Problem description: Output the span of lines from the one that contains "The height and width of the screenshot is (1080, 1920)." through the end of the records, inclusive, exactly as written and free of pictures.

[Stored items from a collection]
==================================================

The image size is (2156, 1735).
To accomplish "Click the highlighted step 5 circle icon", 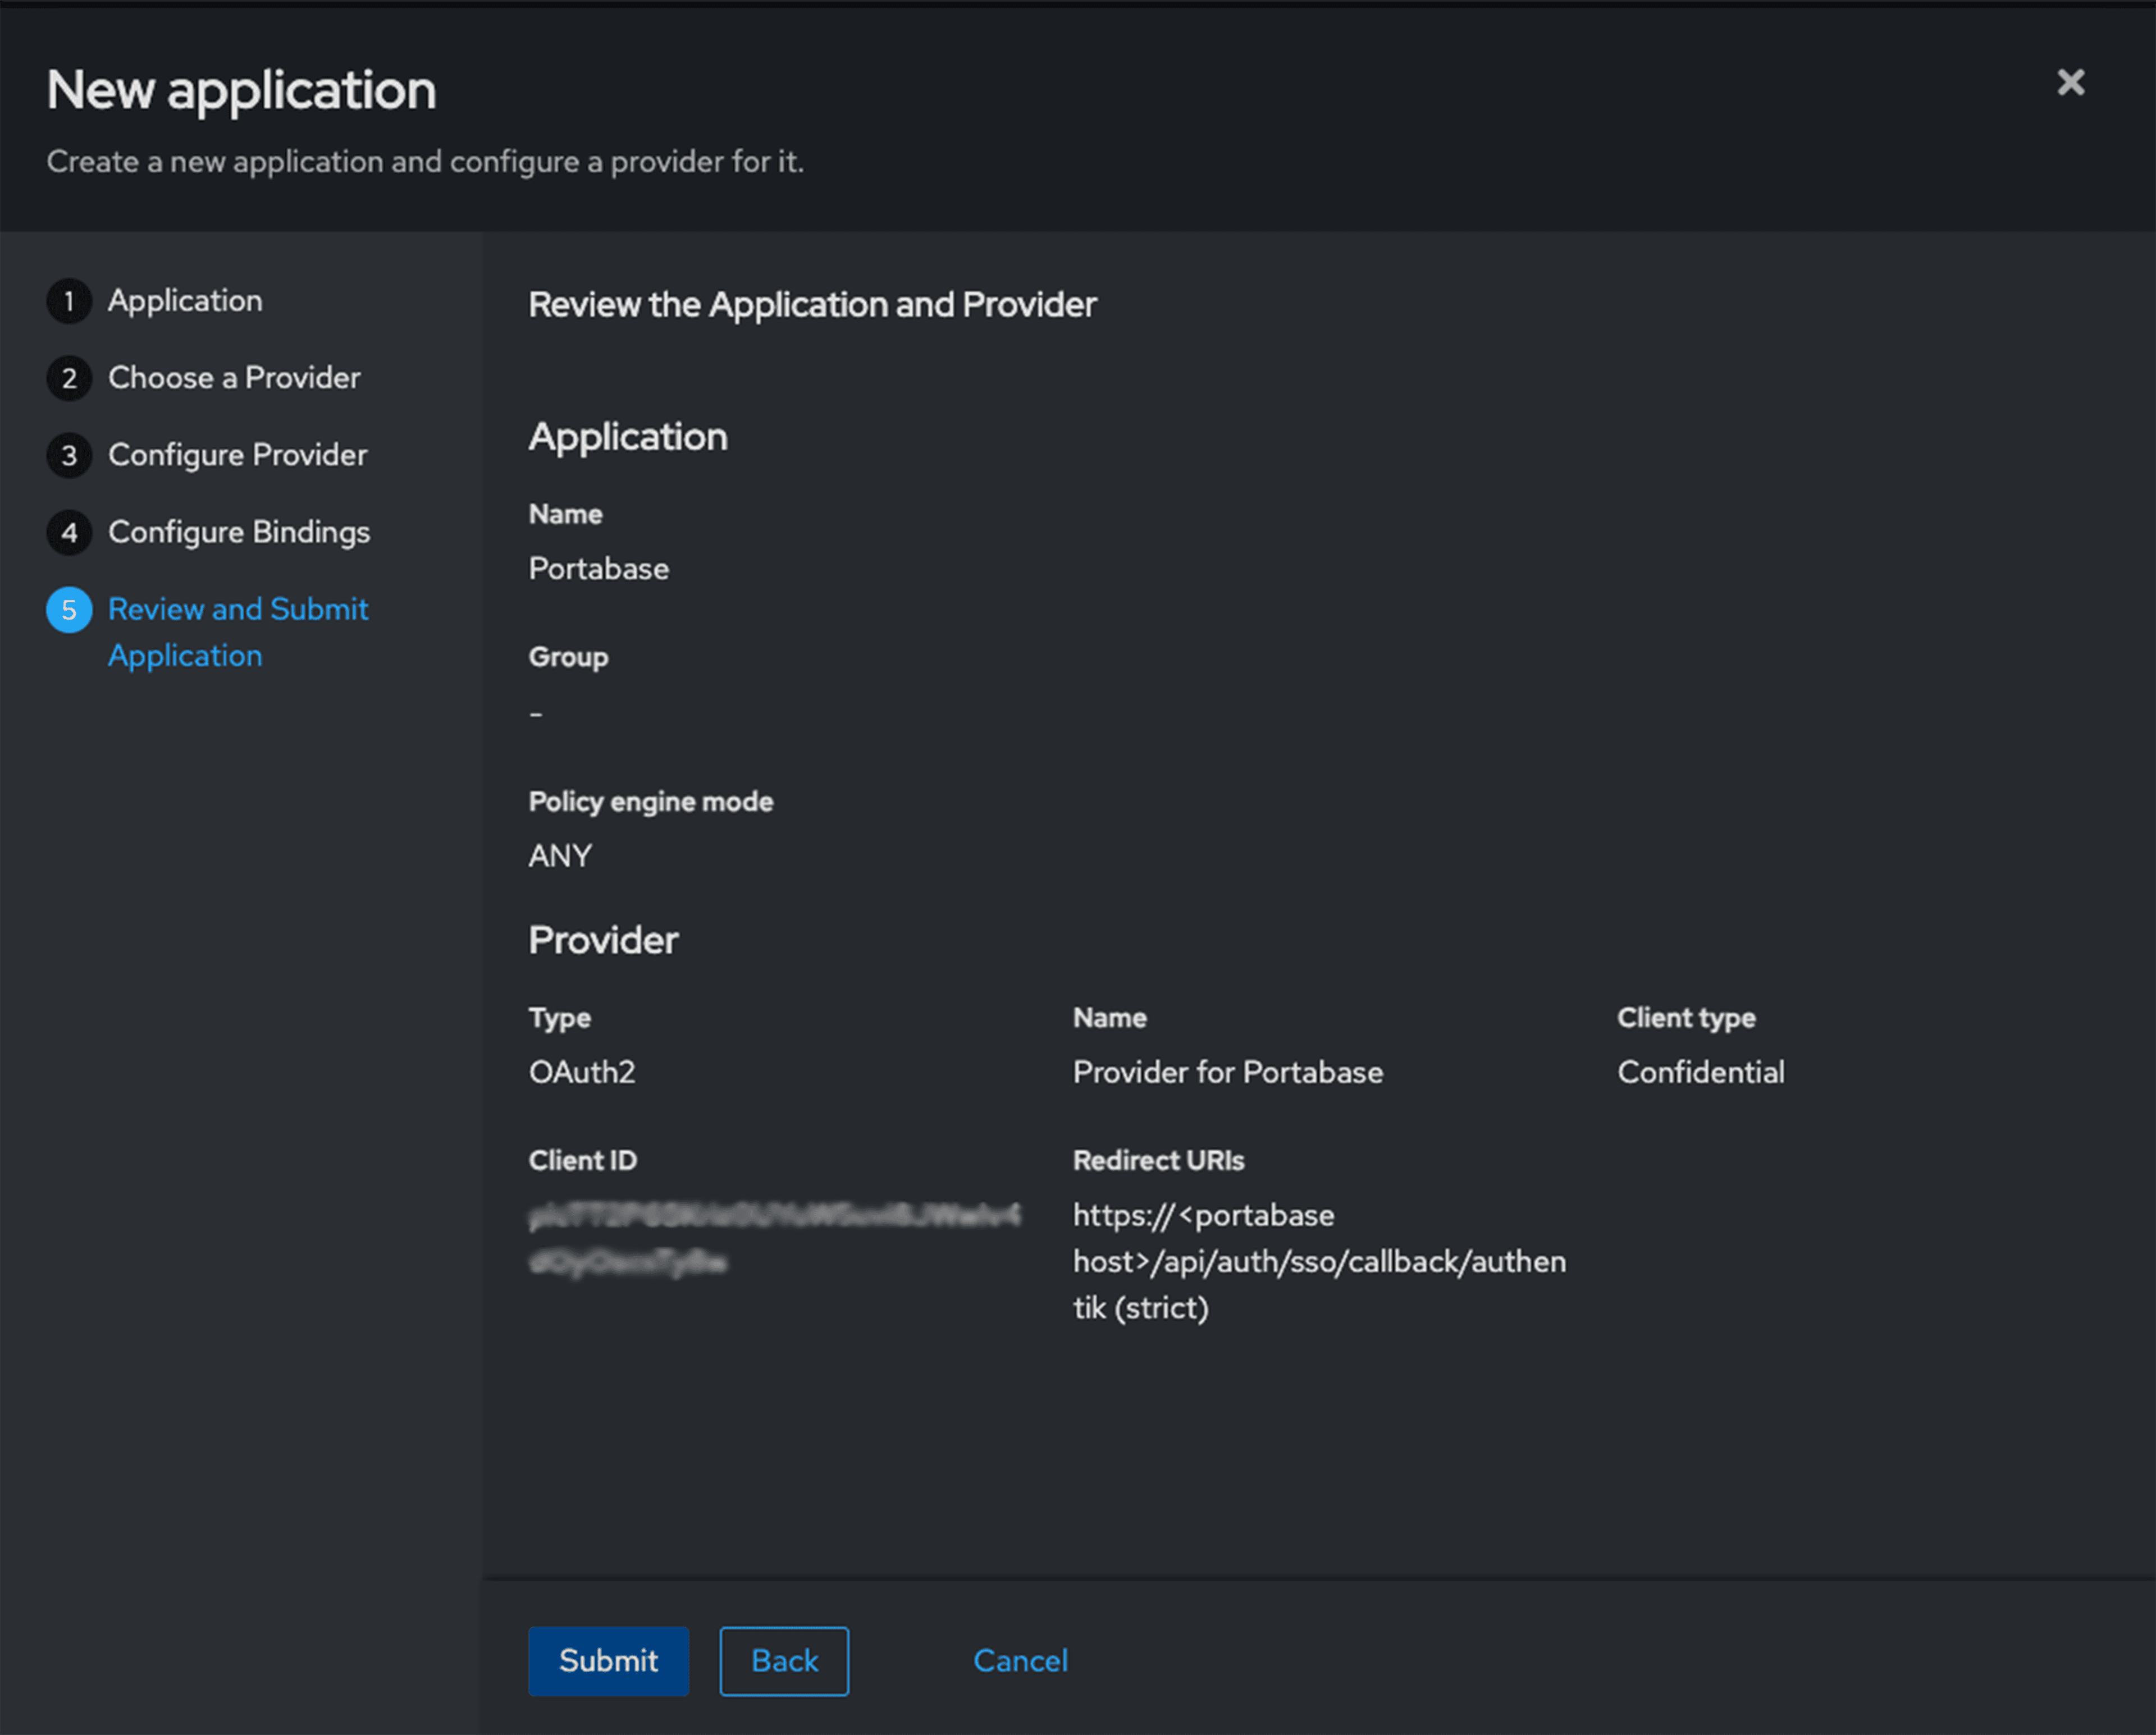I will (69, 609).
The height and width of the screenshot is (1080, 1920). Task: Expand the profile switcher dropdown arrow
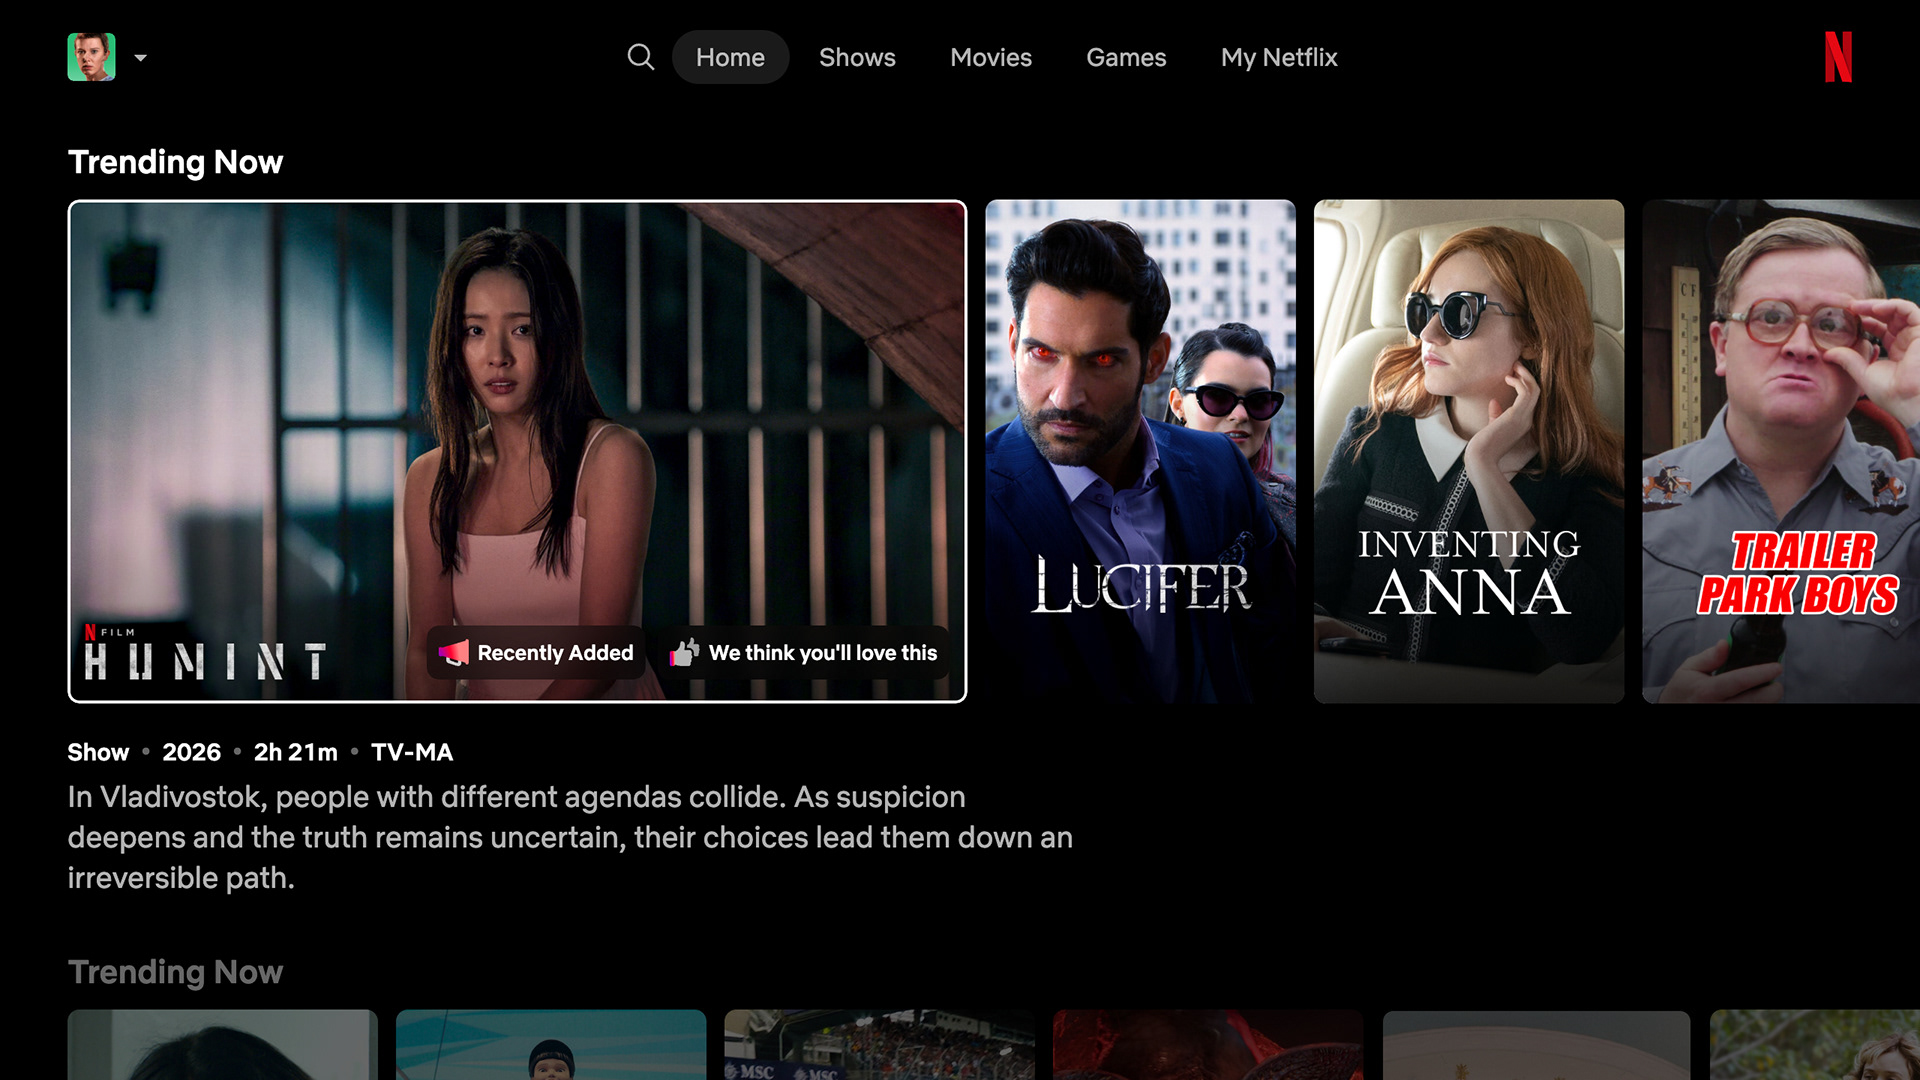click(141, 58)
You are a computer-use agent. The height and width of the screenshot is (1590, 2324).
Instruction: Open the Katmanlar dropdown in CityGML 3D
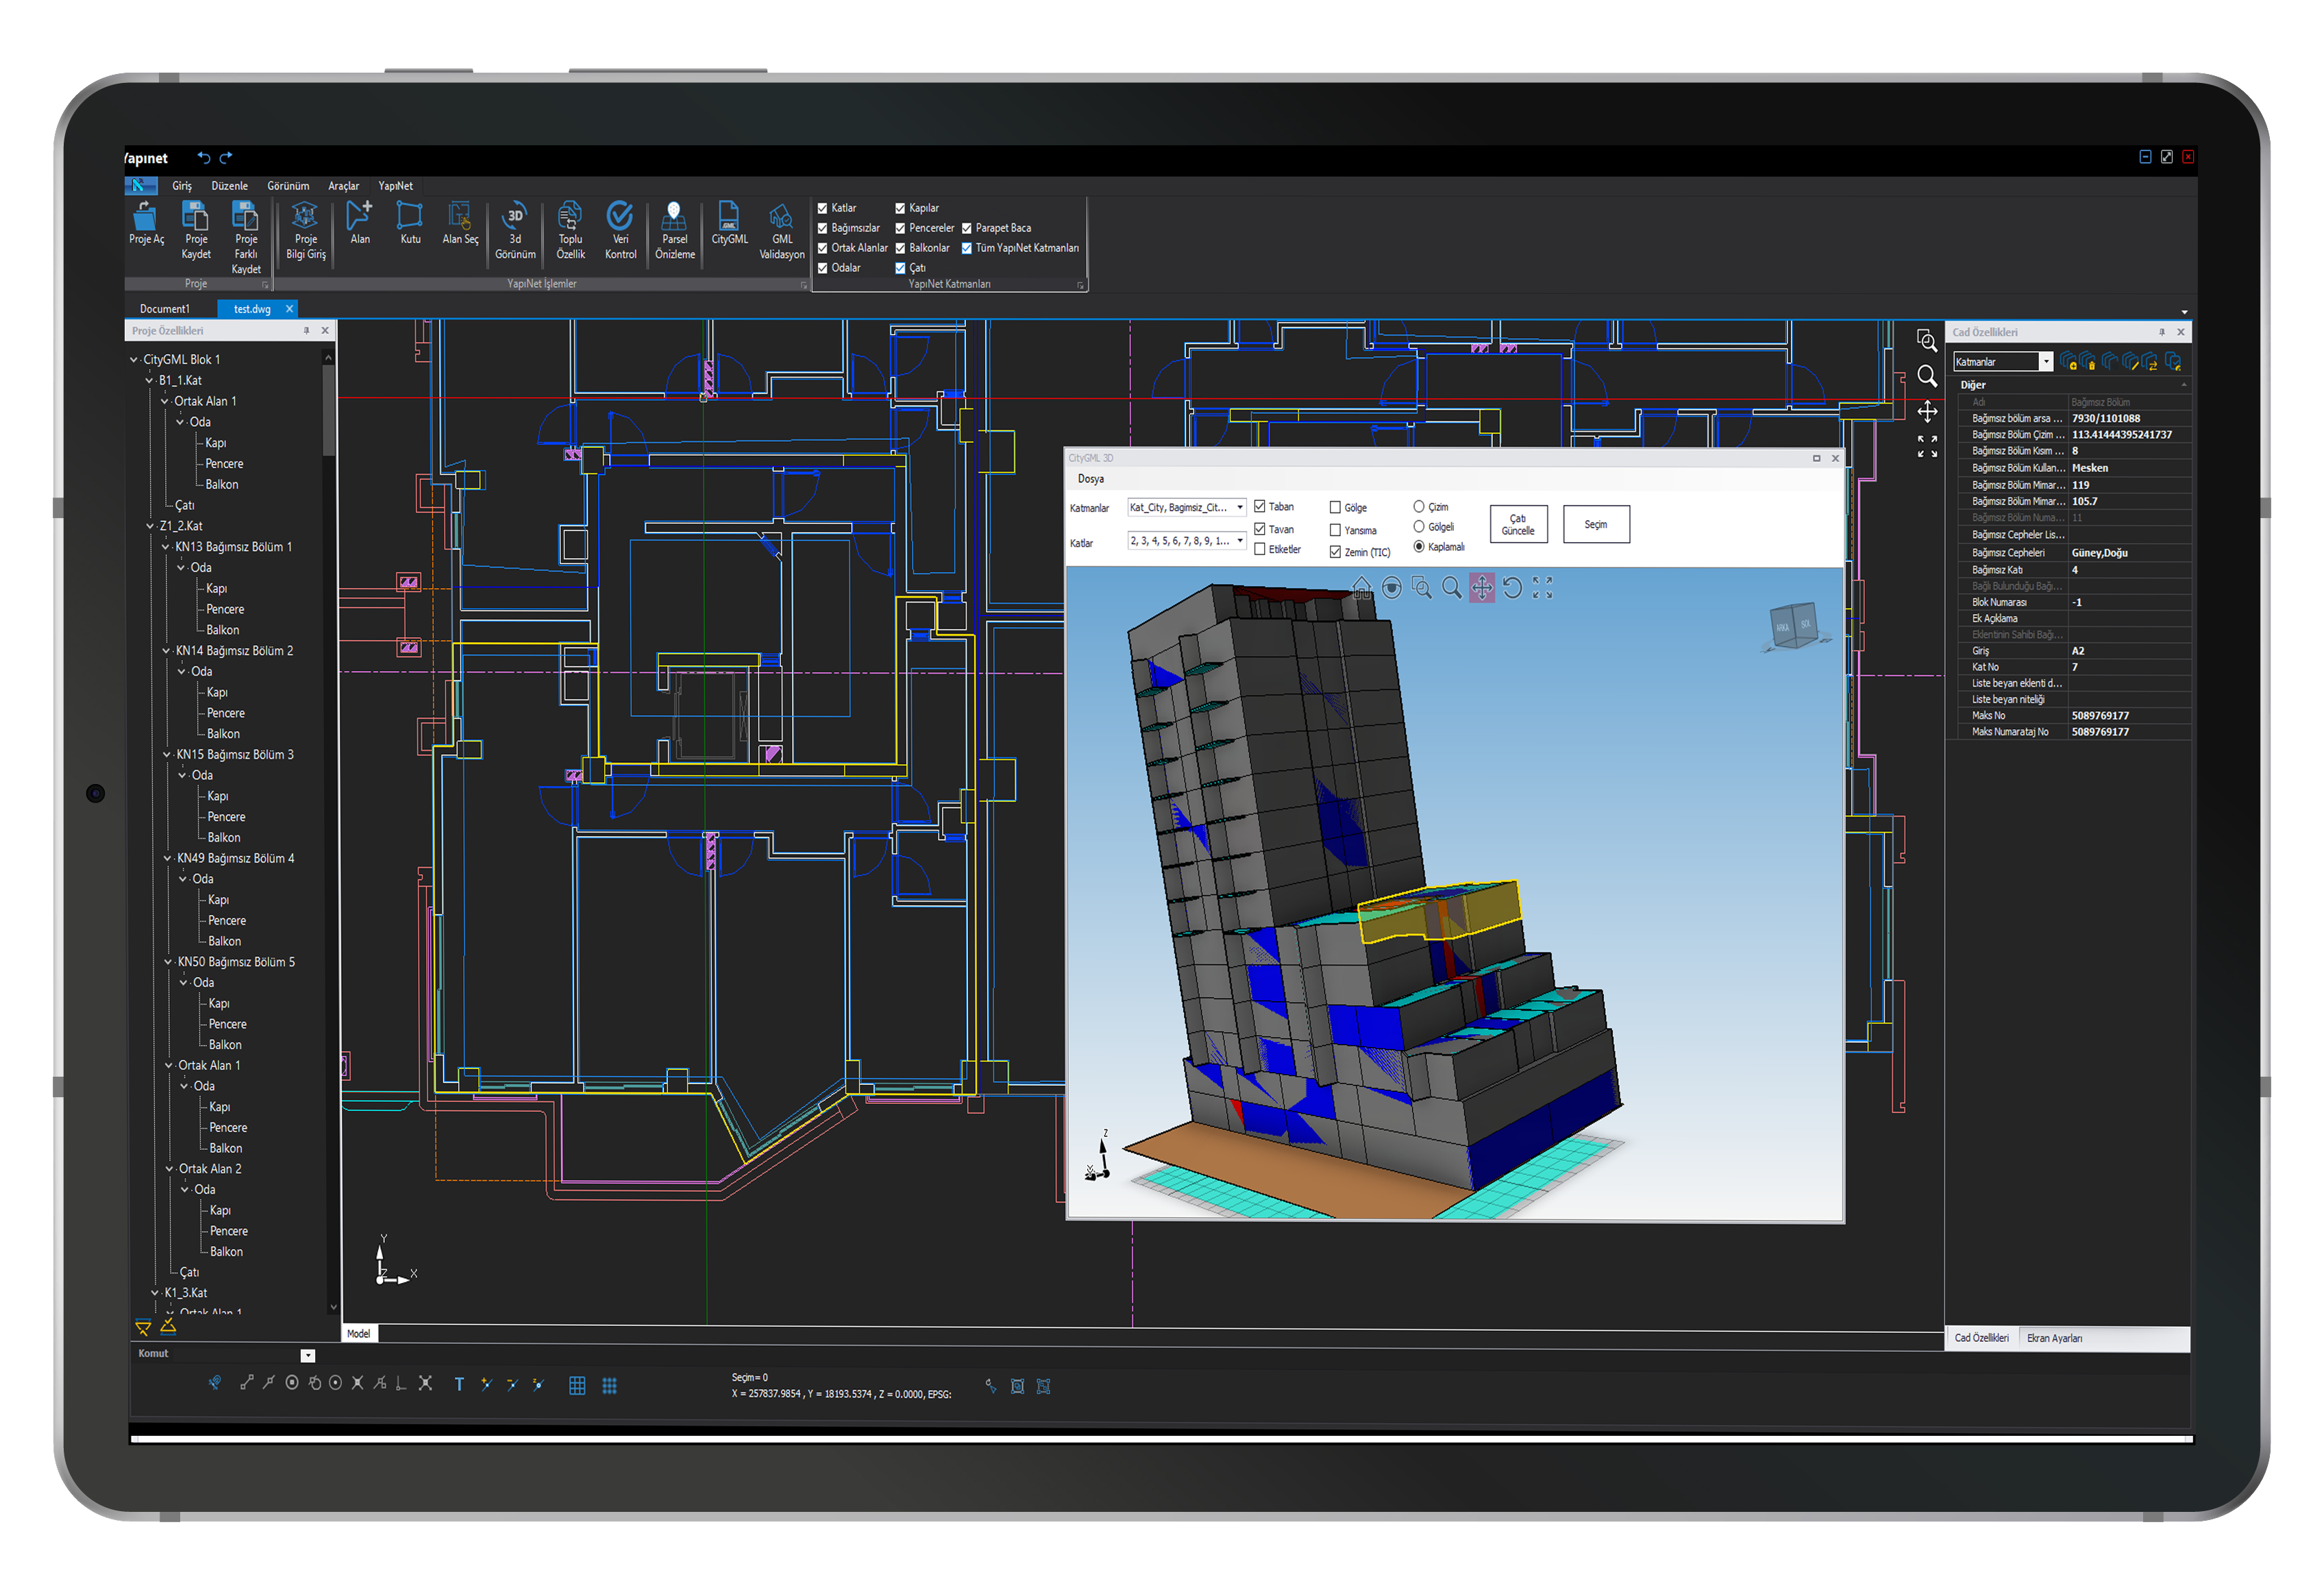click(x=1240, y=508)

==================================================

Task response:
The height and width of the screenshot is (1080, 1920). Task: Expand the profile switcher dropdown arrow
click(141, 58)
You are a computer-use agent. The height and width of the screenshot is (1590, 2324).
Instruction: Open the Katmanlar dropdown in CityGML 3D
click(x=1240, y=508)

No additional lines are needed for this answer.